Small change, a lot of text to explain it - Empathy Online

Some comments just stick with you. Honestly, usually, it’s the bad ones. The ones that hit right into whatever insecurity you’ve been nursing recently. But these kinds (image below) that I’ve gotten a few times have stuck around to keep me thinking. Something that preoccupied my mind at a time when I felt like I was freefalling about my purpose in this space.

By you regularly addressing and sharing your own priveledge or biases on twitter I was made aware of those things within me as well, in a way that made me feel called out but also understood. And also in a mental health content the way you learn from the “what about” we talked about yesterday reminded me to not be stuck in my ways

everytime I see a piece of [mxiety’s] content I learn something about how to be kind to others (and very often myself at the same time)

To me, ideas come from 2 things: Things I’m worried about + Things I feel passionate about changing.

The thing I’m worried about

In a world where not taking a side implies unquestionable carelessness or worse, compliance with the worst thing—it’s become a statement to try to see things from the other side.

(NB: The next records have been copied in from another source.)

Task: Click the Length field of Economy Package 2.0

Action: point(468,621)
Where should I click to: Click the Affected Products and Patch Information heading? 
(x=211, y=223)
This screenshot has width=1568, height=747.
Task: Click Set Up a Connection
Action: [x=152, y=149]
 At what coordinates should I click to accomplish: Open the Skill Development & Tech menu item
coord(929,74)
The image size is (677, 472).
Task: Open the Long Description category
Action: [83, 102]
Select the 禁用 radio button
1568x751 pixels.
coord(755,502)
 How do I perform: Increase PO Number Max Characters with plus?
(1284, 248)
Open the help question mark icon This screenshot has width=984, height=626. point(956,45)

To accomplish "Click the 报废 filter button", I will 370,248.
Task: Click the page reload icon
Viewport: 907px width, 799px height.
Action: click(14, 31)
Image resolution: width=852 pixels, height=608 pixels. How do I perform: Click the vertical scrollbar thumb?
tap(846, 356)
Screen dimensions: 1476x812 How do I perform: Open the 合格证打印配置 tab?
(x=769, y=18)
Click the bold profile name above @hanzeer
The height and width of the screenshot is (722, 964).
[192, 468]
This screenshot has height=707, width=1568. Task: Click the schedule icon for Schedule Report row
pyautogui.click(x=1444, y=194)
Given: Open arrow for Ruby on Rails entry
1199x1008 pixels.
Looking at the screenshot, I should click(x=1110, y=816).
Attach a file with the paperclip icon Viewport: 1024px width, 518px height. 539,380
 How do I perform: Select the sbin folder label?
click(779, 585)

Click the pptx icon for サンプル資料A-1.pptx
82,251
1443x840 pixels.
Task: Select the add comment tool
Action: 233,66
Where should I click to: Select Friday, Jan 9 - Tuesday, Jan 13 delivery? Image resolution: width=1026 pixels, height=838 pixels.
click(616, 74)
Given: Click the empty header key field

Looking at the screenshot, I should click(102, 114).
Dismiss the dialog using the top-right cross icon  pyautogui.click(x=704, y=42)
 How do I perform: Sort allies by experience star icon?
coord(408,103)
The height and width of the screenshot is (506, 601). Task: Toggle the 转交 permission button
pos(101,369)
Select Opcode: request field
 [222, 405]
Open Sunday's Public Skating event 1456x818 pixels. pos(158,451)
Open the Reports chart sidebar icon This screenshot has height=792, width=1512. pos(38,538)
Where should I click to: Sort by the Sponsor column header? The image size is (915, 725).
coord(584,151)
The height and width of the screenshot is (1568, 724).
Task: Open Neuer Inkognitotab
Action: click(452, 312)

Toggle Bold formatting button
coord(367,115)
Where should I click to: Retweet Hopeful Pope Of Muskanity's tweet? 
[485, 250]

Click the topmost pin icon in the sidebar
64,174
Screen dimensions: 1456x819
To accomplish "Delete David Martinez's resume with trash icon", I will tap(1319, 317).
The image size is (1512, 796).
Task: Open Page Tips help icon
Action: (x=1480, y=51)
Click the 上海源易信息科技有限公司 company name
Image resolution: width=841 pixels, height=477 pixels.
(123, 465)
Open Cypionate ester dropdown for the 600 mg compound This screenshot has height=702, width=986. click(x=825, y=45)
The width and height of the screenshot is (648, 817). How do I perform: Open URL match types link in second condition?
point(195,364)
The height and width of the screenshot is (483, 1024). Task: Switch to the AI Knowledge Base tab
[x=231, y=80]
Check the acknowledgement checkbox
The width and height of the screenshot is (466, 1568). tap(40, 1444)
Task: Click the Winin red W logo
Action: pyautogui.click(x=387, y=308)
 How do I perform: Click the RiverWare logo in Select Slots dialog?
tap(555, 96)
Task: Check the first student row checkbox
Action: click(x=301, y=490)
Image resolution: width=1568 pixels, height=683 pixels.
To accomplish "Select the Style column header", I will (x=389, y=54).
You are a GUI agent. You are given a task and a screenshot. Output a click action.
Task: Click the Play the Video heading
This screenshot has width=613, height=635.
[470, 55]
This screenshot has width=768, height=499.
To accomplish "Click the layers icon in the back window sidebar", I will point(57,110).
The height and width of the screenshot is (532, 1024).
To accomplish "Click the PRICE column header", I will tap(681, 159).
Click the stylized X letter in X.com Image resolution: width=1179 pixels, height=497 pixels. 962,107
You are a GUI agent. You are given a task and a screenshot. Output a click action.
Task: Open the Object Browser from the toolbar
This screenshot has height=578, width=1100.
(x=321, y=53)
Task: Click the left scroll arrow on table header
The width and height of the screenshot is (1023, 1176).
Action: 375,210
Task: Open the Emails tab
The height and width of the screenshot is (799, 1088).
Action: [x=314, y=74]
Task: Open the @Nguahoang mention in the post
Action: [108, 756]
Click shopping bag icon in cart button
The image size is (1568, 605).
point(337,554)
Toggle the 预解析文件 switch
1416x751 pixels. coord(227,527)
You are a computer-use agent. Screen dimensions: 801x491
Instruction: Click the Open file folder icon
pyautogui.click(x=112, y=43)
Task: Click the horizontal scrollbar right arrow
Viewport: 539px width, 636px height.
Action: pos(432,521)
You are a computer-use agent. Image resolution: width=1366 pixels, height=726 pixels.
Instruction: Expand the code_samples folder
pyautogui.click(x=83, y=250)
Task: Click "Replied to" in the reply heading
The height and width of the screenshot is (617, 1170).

If you have platform, you don’t want to be neutral on big issues where your voice could matter. But you can’t be vocal about every issue, and you doubly can’t be vocal in an informed way about everything. If you’re a recovering perfecionist/people pleaser not wanting to hurt to someone’s feelings by doing the wrong thing becomes paralyzing. And distracting from the issue at hand.

What I’m Feeling Passionate About

The loop was:

I don’t want to say the wrong thing ->But I should say something? ->Is saying nothing, indulging too much in my privilege when I could be lending my efforts to help a cause?-> But if I don’t know enough about it, will I say the wrong thing, and not know until I’ve caused damage? How much will that damage effect someone else?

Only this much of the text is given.